* [Task goal]: Rewrite only the lines of the records from the line with "is (644, 362)." up to and including the line with "This screenshot has height=315, width=560.", swapping "The image size is" for "The screenshot size is" and keeping everything else the same.

Stored dataset items
______________________________

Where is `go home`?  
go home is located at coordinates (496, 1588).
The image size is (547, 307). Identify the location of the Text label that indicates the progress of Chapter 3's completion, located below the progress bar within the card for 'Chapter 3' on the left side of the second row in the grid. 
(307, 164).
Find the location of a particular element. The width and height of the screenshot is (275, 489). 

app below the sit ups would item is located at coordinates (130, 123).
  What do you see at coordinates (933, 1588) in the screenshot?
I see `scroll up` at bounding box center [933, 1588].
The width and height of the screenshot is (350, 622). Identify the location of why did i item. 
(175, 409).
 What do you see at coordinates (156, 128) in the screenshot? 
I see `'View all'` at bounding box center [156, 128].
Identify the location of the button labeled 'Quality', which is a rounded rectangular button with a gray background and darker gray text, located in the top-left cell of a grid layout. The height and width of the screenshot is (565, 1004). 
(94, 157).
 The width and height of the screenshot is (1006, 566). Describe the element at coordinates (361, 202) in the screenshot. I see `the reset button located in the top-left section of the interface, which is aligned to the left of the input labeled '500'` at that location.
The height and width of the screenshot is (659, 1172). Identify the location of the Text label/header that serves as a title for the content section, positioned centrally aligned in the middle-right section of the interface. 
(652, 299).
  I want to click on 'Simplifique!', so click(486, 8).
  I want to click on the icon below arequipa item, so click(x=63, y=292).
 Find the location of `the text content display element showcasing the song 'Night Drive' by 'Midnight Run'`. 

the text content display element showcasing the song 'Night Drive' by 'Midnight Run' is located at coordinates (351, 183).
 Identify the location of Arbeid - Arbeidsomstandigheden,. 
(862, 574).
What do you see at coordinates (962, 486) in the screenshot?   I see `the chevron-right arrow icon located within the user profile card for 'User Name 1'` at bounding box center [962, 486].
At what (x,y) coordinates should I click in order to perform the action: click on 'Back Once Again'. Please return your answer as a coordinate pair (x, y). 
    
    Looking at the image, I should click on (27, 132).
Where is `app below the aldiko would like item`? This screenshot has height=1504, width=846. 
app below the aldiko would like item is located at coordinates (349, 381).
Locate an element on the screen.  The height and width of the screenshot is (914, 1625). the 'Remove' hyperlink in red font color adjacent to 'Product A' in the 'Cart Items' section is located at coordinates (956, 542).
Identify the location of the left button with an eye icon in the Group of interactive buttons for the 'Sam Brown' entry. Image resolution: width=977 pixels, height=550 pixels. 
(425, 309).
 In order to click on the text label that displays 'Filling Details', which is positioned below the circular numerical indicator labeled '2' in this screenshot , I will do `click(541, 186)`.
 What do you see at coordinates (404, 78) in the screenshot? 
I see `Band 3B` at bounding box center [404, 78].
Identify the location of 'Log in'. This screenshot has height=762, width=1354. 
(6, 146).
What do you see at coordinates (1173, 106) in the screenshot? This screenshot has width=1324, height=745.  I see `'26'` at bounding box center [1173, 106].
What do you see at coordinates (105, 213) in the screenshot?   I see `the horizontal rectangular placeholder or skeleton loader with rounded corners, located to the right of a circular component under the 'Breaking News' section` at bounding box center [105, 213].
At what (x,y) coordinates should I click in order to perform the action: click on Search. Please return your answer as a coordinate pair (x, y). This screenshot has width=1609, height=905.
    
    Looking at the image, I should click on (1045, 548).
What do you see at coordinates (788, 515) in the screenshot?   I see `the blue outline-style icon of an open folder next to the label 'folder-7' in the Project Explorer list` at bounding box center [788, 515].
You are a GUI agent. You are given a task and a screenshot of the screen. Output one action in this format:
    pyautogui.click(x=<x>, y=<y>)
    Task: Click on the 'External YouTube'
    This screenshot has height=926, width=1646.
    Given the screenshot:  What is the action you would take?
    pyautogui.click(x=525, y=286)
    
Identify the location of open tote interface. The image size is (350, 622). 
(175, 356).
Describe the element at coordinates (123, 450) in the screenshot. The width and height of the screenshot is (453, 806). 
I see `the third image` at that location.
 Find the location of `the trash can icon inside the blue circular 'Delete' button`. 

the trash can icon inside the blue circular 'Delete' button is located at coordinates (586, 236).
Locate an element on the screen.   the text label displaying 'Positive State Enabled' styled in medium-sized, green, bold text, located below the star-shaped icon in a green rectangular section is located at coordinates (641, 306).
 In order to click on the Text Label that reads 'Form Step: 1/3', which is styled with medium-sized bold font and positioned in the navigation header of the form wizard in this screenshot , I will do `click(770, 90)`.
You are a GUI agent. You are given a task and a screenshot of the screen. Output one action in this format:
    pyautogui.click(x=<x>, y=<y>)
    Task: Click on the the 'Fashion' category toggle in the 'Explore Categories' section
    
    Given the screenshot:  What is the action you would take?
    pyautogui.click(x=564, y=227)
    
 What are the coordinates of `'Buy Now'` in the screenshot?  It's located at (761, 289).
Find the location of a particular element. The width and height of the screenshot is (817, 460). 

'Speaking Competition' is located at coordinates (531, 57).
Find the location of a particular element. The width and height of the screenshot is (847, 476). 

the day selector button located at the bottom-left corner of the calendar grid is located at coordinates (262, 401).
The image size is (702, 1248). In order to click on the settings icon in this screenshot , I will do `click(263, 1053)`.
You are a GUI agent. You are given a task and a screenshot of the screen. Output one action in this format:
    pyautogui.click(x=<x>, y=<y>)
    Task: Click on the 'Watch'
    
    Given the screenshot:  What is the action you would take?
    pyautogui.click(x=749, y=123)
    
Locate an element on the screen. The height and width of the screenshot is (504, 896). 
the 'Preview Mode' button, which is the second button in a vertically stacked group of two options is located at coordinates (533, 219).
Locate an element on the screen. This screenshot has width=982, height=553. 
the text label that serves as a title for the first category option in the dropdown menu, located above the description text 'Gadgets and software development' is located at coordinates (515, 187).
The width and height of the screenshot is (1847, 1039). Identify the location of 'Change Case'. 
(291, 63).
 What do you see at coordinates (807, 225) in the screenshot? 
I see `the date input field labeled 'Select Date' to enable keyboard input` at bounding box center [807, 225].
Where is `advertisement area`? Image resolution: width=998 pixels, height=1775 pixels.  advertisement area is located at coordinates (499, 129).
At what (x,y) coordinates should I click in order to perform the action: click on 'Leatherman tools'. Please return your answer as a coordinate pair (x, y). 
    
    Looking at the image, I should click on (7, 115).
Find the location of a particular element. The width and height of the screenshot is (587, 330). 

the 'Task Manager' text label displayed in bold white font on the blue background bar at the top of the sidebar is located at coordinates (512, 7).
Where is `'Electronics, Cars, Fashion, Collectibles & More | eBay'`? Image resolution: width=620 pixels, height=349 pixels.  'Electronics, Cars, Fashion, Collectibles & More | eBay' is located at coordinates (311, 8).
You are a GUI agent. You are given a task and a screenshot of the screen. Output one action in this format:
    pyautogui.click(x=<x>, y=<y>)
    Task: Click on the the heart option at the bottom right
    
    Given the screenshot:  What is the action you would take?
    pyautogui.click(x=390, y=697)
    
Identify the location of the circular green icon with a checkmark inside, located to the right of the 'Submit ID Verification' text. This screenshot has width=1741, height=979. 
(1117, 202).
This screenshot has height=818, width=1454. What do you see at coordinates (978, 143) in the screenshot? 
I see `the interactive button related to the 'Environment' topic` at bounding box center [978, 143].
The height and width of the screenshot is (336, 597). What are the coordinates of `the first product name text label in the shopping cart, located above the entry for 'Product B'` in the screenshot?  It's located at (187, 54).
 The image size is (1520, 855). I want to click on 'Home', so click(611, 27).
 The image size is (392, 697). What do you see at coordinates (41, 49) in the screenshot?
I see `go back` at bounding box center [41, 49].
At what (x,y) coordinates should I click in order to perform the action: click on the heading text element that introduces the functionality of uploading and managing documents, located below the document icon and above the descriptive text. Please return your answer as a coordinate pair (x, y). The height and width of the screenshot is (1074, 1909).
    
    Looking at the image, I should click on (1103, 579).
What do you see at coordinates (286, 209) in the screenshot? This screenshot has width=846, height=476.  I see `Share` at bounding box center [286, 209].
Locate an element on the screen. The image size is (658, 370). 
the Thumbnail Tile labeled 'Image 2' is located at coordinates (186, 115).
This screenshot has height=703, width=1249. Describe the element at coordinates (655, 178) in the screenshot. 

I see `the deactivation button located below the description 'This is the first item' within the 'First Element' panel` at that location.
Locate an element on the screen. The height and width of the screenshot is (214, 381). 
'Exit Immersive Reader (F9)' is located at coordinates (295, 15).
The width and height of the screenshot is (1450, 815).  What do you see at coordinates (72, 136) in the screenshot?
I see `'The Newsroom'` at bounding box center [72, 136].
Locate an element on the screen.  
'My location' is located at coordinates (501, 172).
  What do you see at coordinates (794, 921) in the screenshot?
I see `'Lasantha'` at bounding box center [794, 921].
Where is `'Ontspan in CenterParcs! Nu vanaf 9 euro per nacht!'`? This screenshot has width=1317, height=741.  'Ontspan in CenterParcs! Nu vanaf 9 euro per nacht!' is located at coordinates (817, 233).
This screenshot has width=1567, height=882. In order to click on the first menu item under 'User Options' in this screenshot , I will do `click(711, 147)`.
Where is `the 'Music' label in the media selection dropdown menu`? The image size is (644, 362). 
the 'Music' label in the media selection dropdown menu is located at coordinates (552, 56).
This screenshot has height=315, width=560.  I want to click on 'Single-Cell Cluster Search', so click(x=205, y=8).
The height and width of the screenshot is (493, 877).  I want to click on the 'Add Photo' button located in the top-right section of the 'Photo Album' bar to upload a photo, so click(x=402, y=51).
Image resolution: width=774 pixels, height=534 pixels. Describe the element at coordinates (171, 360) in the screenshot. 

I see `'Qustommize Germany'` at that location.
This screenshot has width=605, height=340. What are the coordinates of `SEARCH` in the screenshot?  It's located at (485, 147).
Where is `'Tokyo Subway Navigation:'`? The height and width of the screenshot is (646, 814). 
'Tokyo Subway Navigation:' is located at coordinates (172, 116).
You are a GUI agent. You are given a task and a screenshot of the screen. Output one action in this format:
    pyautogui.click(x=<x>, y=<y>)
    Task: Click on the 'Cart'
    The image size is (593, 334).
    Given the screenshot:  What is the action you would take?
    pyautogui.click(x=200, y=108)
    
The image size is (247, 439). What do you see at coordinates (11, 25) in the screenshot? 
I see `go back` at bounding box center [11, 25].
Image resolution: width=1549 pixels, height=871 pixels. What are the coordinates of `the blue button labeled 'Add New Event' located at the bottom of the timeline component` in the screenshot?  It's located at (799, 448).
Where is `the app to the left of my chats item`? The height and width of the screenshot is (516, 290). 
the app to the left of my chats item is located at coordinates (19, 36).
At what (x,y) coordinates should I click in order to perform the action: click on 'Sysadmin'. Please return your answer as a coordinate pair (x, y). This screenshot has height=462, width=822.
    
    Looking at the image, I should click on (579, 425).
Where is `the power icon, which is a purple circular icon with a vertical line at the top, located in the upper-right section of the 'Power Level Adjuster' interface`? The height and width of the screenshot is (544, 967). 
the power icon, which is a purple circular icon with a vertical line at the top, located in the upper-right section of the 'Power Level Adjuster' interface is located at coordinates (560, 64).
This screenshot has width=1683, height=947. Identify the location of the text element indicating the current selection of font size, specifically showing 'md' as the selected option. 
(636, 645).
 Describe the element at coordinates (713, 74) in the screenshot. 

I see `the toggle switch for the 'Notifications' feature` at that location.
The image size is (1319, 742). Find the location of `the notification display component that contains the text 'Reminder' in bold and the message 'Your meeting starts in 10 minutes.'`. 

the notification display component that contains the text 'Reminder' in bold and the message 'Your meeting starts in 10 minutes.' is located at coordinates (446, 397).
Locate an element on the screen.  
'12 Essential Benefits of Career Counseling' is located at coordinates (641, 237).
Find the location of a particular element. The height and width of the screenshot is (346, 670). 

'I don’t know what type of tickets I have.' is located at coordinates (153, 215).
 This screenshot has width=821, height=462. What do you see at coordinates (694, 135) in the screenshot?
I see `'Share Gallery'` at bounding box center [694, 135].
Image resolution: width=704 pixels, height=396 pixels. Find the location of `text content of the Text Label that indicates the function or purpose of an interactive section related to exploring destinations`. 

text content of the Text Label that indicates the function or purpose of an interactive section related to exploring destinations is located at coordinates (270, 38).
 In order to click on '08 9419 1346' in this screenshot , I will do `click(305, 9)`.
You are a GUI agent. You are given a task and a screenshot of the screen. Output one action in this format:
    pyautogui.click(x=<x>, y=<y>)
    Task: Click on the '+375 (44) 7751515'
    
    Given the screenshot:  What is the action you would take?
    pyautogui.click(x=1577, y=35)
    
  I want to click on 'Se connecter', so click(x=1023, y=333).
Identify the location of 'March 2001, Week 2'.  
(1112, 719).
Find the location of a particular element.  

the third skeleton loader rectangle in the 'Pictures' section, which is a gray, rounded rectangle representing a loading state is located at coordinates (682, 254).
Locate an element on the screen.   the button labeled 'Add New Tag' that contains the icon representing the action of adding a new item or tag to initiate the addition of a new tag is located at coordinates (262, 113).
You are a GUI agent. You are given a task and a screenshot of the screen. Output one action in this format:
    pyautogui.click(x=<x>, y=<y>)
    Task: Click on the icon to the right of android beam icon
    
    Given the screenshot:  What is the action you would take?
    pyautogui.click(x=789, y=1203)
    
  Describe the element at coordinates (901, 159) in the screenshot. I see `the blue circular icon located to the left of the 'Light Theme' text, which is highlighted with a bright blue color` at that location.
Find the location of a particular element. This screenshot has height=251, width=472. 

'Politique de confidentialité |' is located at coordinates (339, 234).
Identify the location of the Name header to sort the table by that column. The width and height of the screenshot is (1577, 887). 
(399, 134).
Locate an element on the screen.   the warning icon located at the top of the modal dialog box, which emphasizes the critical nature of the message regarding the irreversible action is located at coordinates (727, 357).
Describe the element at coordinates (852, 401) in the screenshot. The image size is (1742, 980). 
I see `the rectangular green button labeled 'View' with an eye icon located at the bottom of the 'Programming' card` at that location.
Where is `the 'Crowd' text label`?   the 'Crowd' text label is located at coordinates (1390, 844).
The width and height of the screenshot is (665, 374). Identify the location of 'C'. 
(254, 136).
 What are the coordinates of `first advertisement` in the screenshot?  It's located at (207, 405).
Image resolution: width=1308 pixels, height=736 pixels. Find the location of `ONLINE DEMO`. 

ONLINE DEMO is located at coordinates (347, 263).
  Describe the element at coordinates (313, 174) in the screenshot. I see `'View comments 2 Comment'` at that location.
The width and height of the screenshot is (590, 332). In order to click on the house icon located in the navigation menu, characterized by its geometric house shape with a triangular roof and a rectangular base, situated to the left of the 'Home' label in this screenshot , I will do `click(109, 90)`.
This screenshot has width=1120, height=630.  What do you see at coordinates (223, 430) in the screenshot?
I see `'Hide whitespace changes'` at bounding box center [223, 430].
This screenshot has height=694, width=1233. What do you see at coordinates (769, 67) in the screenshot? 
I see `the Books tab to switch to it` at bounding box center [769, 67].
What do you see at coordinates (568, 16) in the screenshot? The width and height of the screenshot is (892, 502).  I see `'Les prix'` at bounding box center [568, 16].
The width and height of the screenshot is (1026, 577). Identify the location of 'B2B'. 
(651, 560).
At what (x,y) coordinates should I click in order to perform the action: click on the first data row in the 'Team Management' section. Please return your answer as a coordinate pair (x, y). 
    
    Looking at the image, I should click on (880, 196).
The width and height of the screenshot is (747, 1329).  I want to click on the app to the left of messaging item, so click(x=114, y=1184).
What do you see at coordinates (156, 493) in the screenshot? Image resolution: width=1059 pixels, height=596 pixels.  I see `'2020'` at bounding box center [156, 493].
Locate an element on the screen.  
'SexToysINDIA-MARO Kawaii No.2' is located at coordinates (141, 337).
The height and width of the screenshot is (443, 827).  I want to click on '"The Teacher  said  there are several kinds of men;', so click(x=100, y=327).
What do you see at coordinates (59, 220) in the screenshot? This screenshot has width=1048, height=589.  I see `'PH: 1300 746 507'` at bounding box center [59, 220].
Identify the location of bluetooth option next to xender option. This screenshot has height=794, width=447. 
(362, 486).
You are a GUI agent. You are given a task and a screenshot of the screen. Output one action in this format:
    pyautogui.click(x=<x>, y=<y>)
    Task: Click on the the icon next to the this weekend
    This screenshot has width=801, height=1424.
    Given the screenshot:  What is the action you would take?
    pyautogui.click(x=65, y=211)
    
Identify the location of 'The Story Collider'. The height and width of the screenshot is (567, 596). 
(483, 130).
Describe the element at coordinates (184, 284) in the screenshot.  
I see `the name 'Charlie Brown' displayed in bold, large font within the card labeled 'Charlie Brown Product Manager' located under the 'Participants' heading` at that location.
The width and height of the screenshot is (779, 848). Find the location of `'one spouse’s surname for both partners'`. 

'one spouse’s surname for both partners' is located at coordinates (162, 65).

______________________________

* [Completed task]:
Where is `the 'Music' label in the media selection dropdown menu`? The screenshot size is (644, 362). 
the 'Music' label in the media selection dropdown menu is located at coordinates (552, 56).
This screenshot has height=315, width=560.  I want to click on 'Single-Cell Cluster Search', so click(x=205, y=8).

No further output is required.